Na biblioteca SMU, em Dallas, Khan buscava esse vocabulário. Esses livros antigos, muitos de uma época que antecedeu a era da lei do monopólio baseada no preço, foram uma influência e uma inspiração. Em junho, ela afirmou que estava planejando transformar seu ensaio em um livro.

Então, sua vida mudou e ela passou repentinamente de uma intrusa propondo reformas para uma iniciada formulando políticas. Rohit Chopra, novo integrante democrata na Comissão Federal de Comércio, convocou-a como conselheira temporária em julho, época em que foram subitamente levantadas questões urgentes sobre privacidade, dados, concorrência e antitruste. A comissão está conduzindo uma série de audiências agora, as primeiras desse tipo desde 1995, para discutir se uma economia em mudança exige um controle diferente.

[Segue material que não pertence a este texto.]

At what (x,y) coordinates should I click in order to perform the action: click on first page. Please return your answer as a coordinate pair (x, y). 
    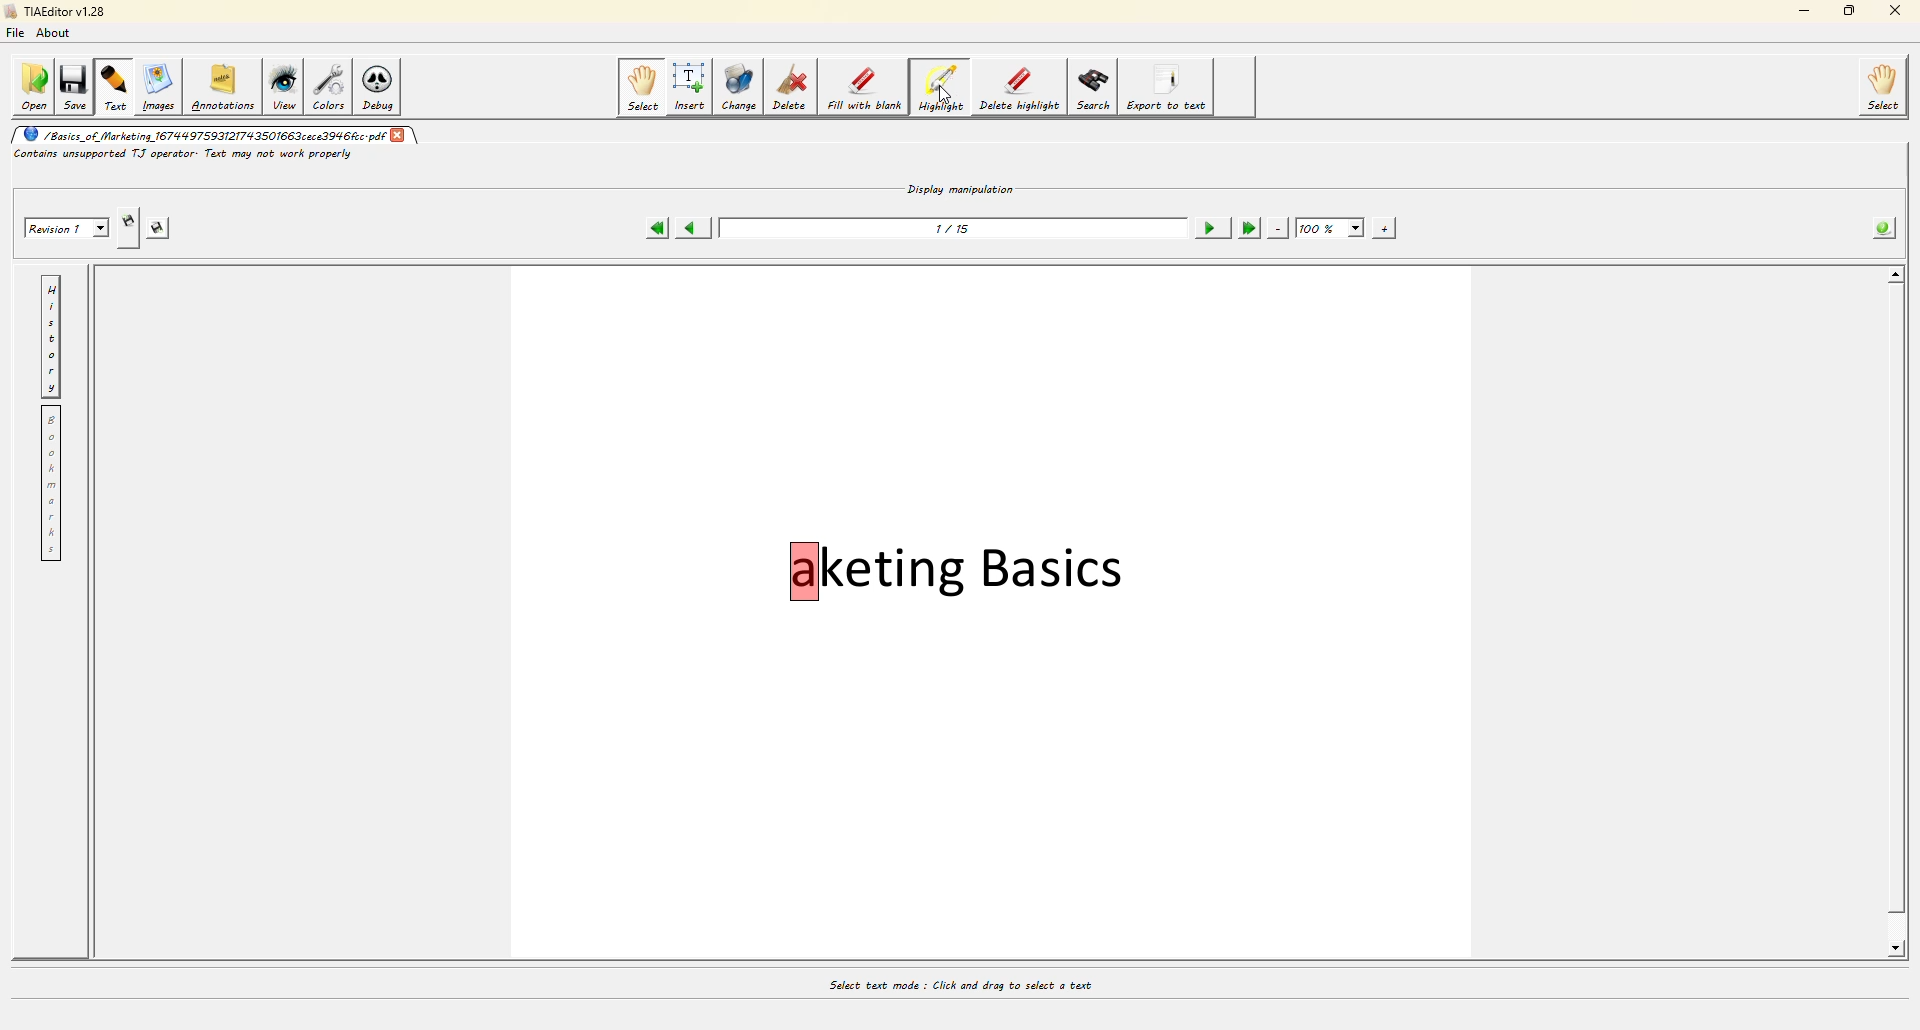
    Looking at the image, I should click on (652, 228).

As audiências vão começar em breve. Dois painéis vão debater se as leis antitruste devem manter seu foco restrito ou, como Khan propôs, expandir seu alcance.

"A ideia de que o questionamento seria uma heresia está sendo abertamente contestada hoje. Estamos finalmente começando a examinar como as leis antitruste, que se originaram da profunda suspeita da concentração de poder privado, agora muitas vezes o promovem", disse ela.

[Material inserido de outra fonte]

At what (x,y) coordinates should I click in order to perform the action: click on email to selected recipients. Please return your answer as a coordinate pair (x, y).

As vozes originais e genuínas são raras nos círculos políticos de Washington, e Chopra está feliz por ter Khan a seu lado. "É raro encontrar um prodígio legal como Lina Khan. Nada em sua carreira é típico. Você não vê muitos estudantes de Direito publicando pesquisas inovadoras ou que tenham um impacto tão profundo com tanta rapidez."